Guitartist Deirdre Cartwright has been in the music business for the past 30 years and was one of the original members of the all-female jazz ensemble, The Guest Stars, whose album Out at Night, recorded in 1985, is still one of my favourite bits of vinyl. With her roots in rock from a teenage desire to play like Jimmy Page, Deirdre Cartwright seemed to move easily into the jazz idiom not long after she had cracked the secrets of wild rock guitar. On stage with her at the Spin was Alison Raynor, another veteran from the Guest Stars and drummer, Butch Birt.
Playing two sets of entirely original material, apart from an arrangement of Kate Bush's Wuthering Heights, Cartwright showed what a mature and imaginative musician she is. One gets accustomed to spotting the licks and mannerisms of a player by the end of an evening but here is a guitarist who is able to fit her playing to fit the mood and needs of a melody rather than bending the tune to fit the musician.

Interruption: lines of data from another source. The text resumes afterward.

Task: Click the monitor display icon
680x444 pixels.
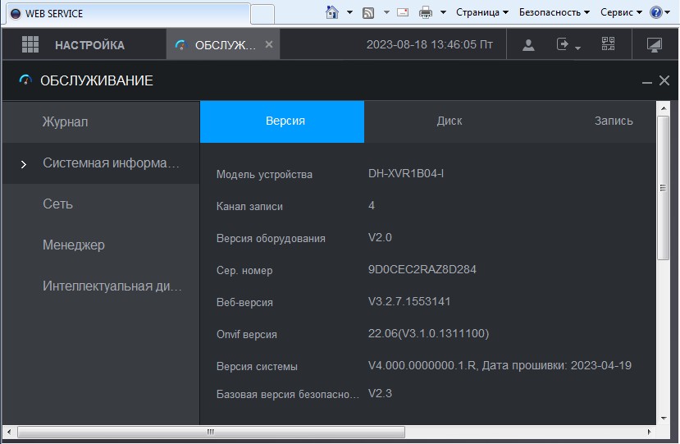Action: pyautogui.click(x=654, y=45)
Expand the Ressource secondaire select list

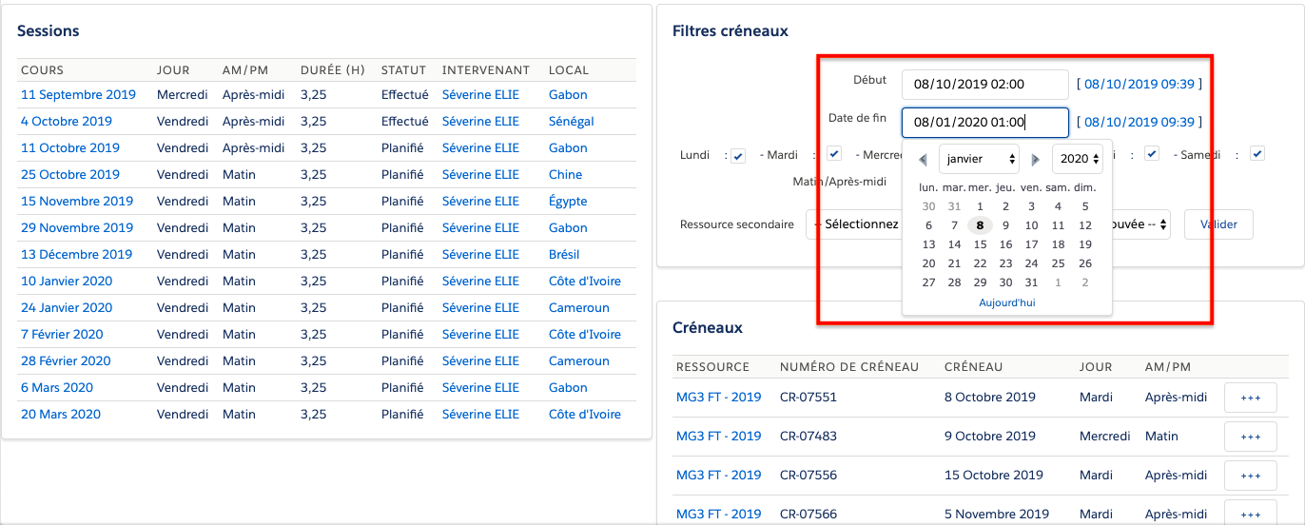(854, 224)
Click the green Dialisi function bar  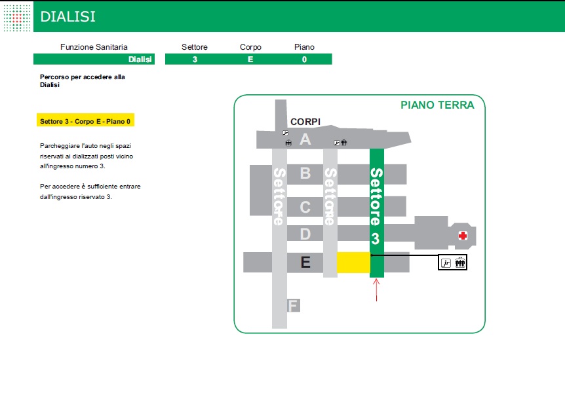coord(94,60)
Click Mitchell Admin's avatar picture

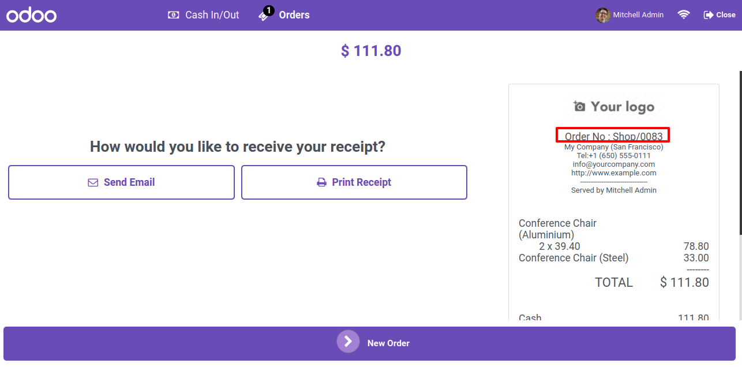(603, 15)
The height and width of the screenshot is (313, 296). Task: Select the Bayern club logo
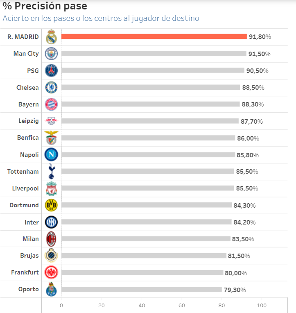[x=51, y=104]
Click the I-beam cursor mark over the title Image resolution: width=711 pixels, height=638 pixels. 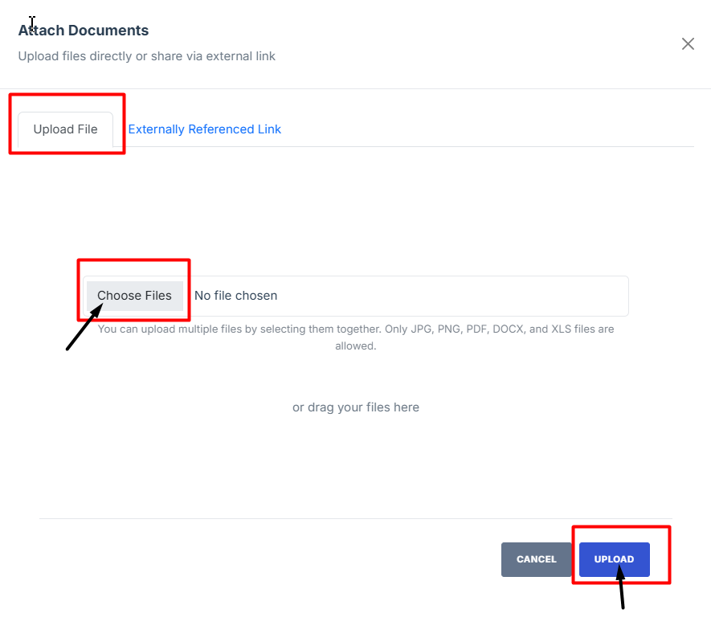[32, 22]
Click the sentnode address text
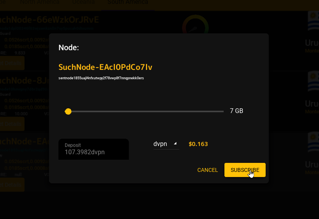This screenshot has height=219, width=319. [x=101, y=78]
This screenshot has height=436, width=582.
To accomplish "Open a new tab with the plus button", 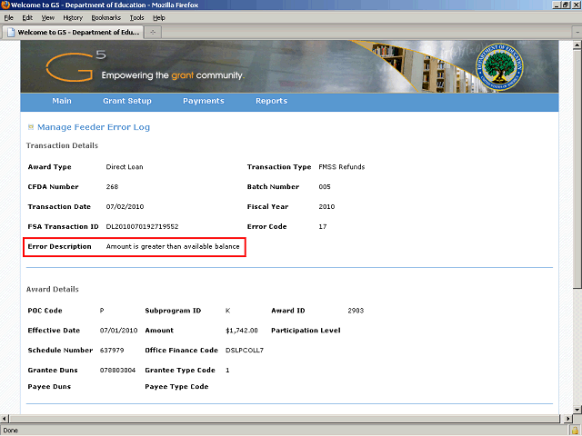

With a technique that obviously allows her an unusual breadth of approach, each number had great individuality and freshness in the soloing. It was a delight to listen to a musician who could run the whole gamut from quiet lyricism as in Precious Things, in memory of her dead sister, through to rough wild rock/jazz in Smells Like Jazz, a homage to Miles Davis, a number which somehow ironically got the strongest applause as Cartwright out-fingered Jimmy Page.
The evening was augmented by vocalist Sarah P, a singer with a refreshingly crisp enunciation and a forceful voice that was a great foil to Cartwright's guitar. The last number of the evening, In the Bag, yet to be recorded, about the contents of an older woman's bag was fiercely ironic. Meanwhile, Alison Rayner's work, particularly on acoustic bass was as sharp and inventive as in her early years. Deirdre Cartwright is not only a highly inventive musician but has a wonderfully relaxed conversational stage presence which undoubtedly helps put an audience at their ease.